DESCRIPTION OF THE TASK
Produce as output only the lines below starting at the line with "This screenshot has height=1038, width=984." and continuing through the line with "This screenshot has width=992, height=512.", each one exactly as written.

DATASET EXTRACT
####
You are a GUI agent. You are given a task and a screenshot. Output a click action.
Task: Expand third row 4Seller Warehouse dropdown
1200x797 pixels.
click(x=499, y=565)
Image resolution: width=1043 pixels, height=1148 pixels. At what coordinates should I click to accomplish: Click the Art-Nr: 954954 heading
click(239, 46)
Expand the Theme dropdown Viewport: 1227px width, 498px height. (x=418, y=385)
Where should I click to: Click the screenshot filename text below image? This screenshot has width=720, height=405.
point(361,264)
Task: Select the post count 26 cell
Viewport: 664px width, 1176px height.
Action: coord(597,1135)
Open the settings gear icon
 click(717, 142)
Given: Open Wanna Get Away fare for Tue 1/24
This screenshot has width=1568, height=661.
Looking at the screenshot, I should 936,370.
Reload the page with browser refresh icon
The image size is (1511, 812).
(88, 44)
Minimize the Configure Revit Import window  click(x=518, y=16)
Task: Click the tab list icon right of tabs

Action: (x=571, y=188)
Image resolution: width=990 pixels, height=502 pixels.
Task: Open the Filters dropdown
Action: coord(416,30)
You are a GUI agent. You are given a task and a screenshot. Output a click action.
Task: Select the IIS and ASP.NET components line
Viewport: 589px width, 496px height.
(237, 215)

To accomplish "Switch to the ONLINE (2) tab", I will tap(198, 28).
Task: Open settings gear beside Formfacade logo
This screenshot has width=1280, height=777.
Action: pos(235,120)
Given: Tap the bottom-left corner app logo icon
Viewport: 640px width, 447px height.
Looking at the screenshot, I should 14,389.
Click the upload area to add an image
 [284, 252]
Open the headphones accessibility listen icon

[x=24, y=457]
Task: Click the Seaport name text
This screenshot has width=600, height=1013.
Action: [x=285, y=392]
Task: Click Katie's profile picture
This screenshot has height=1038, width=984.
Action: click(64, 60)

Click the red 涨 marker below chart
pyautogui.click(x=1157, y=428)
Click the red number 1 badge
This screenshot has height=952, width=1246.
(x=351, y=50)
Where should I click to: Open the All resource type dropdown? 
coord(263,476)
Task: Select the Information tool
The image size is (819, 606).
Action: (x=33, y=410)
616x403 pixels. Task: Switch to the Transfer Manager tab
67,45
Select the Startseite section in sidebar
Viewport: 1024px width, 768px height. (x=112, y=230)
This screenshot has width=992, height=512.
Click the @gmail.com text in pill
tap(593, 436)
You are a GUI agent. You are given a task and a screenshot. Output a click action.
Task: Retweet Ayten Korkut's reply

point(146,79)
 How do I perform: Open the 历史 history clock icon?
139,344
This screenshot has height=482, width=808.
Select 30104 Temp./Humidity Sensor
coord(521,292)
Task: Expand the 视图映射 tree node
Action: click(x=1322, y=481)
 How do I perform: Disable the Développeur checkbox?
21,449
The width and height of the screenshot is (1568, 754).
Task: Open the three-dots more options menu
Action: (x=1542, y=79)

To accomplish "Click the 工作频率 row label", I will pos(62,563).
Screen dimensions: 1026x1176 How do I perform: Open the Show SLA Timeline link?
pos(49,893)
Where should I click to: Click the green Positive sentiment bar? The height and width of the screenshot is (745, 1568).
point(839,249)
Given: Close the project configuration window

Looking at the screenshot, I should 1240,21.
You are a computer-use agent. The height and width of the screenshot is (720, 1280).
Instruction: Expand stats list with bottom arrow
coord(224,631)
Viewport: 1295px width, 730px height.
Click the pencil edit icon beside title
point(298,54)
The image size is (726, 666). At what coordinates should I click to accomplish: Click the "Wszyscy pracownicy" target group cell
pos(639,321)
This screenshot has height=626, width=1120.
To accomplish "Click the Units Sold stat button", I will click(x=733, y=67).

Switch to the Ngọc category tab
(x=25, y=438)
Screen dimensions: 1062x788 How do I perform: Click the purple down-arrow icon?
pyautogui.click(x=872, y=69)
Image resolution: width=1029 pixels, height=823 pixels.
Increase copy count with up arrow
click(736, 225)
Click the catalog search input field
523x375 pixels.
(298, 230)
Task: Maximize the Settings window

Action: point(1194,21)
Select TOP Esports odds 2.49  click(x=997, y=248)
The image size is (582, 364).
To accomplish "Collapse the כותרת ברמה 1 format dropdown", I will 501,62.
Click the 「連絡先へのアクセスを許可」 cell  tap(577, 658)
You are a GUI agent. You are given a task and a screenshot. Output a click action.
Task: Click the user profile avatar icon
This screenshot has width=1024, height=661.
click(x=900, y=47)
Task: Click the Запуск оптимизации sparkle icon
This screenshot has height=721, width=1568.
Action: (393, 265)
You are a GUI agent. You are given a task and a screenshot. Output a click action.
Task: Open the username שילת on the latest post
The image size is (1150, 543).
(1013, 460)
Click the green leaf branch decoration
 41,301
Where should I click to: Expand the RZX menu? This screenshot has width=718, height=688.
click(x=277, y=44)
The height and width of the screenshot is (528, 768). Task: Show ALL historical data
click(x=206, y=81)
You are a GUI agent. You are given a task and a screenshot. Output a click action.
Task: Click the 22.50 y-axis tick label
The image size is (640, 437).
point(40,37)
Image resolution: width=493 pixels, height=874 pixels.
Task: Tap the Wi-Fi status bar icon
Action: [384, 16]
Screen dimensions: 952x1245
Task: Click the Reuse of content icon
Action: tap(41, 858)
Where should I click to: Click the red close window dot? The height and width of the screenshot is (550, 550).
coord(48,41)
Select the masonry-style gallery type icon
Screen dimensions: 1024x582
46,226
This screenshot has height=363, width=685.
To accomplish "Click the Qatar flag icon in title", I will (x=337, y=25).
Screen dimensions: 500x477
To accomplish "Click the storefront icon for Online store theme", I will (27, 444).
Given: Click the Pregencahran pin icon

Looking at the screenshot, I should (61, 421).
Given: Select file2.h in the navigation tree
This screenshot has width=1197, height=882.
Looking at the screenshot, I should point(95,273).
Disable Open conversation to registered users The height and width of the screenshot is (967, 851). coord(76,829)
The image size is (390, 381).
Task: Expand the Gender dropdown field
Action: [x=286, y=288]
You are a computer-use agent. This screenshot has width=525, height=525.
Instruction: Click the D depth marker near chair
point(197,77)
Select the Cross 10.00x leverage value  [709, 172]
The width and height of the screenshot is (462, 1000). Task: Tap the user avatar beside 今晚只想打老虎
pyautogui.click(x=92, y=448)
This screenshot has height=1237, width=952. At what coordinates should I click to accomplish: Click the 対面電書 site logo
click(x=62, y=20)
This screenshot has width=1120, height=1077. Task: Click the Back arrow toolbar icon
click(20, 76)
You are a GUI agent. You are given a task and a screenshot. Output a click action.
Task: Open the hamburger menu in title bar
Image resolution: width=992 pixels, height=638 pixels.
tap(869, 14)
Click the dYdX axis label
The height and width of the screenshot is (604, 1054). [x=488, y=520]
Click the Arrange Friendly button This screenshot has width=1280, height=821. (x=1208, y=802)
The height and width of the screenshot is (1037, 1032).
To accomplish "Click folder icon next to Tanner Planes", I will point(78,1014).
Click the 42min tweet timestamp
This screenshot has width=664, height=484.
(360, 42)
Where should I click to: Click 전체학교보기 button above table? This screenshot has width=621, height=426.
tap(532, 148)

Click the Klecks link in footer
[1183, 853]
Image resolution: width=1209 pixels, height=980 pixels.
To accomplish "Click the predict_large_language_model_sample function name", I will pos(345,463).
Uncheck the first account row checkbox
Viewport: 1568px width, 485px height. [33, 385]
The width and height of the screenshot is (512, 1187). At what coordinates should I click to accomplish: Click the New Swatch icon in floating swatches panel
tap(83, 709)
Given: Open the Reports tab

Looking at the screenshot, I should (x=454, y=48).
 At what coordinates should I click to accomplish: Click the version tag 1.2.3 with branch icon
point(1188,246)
####
ANSWER
This screenshot has height=1038, width=984.
Action: click(64, 60)

Click the red 涨 marker below chart
pyautogui.click(x=1157, y=428)
Click the red number 1 badge
This screenshot has height=952, width=1246.
(x=351, y=50)
Where should I click to: Open the All resource type dropdown? 
coord(263,476)
Task: Select the Information tool
The image size is (819, 606).
Action: (x=33, y=410)
616x403 pixels. Task: Switch to the Transfer Manager tab
67,45
Select the Startseite section in sidebar
Viewport: 1024px width, 768px height. (x=112, y=230)
This screenshot has width=992, height=512.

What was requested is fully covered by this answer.